Reproduce the records below, switching "GUI agent" to "screen agent" everywhere and leaving everything else unchanged.

::::::::

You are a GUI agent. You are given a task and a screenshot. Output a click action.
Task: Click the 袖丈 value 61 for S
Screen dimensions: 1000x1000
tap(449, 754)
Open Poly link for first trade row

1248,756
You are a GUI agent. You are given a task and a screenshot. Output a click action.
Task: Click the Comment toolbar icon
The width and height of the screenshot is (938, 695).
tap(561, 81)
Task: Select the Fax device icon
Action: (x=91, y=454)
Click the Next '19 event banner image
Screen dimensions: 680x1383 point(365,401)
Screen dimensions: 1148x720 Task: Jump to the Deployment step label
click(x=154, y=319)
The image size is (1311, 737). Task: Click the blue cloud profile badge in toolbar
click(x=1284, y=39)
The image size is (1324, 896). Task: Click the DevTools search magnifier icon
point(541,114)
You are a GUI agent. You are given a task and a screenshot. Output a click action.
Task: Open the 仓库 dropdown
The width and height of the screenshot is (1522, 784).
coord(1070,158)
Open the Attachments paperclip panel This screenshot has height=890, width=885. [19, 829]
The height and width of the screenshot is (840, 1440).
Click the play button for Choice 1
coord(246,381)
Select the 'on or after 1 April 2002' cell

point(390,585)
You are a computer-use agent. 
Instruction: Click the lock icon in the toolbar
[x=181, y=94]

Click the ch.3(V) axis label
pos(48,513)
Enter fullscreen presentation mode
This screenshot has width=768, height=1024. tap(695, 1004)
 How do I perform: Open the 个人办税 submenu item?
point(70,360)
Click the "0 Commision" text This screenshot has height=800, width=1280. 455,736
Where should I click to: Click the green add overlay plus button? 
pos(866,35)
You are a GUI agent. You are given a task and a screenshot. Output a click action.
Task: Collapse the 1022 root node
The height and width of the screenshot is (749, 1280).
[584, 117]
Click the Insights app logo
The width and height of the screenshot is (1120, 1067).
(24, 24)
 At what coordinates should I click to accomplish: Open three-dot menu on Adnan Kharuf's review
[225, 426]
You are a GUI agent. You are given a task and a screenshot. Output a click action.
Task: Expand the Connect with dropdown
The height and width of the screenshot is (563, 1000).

::::::::

Response to this exercise:
You are a screen agent. You are given a task and a screenshot. Output a click action.
Task: Click the 袖丈 value 61 for S
Screen dimensions: 1000x1000
tap(449, 754)
Open Poly link for first trade row

1248,756
You are a screen agent. You are given a task and a screenshot. Output a click action.
Task: Click the Comment toolbar icon
The width and height of the screenshot is (938, 695).
tap(561, 81)
Task: Select the Fax device icon
Action: (x=91, y=454)
Click the Next '19 event banner image
Screen dimensions: 680x1383 point(365,401)
Screen dimensions: 1148x720 Task: Jump to the Deployment step label
click(x=154, y=319)
The image size is (1311, 737). Task: Click the blue cloud profile badge in toolbar
click(x=1284, y=39)
The image size is (1324, 896). Task: Click the DevTools search magnifier icon
point(541,114)
You are a screen agent. You are given a task and a screenshot. Output a click action.
Task: Open the 仓库 dropdown
The width and height of the screenshot is (1522, 784).
coord(1070,158)
Open the Attachments paperclip panel This screenshot has height=890, width=885. [19, 829]
The height and width of the screenshot is (840, 1440).
Click the play button for Choice 1
coord(246,381)
Select the 'on or after 1 April 2002' cell

point(390,585)
You are a computer-use agent. 
Instruction: Click the lock icon in the toolbar
[x=181, y=94]

Click the ch.3(V) axis label
pos(48,513)
Enter fullscreen presentation mode
This screenshot has width=768, height=1024. tap(695, 1004)
 How do I perform: Open the 个人办税 submenu item?
point(70,360)
Click the "0 Commision" text This screenshot has height=800, width=1280. 455,736
Where should I click to: Click the green add overlay plus button? 
pos(866,35)
You are a screen agent. You are given a task and a screenshot. Output a click action.
Task: Collapse the 1022 root node
The height and width of the screenshot is (749, 1280).
[584, 117]
Click the Insights app logo
The width and height of the screenshot is (1120, 1067).
(24, 24)
 At what coordinates should I click to accomplish: Open three-dot menu on Adnan Kharuf's review
[225, 426]
You are a screen agent. You are given a task and a screenshot. Output a click action.
Task: Expand the Connect with dropdown
The height and width of the screenshot is (563, 1000).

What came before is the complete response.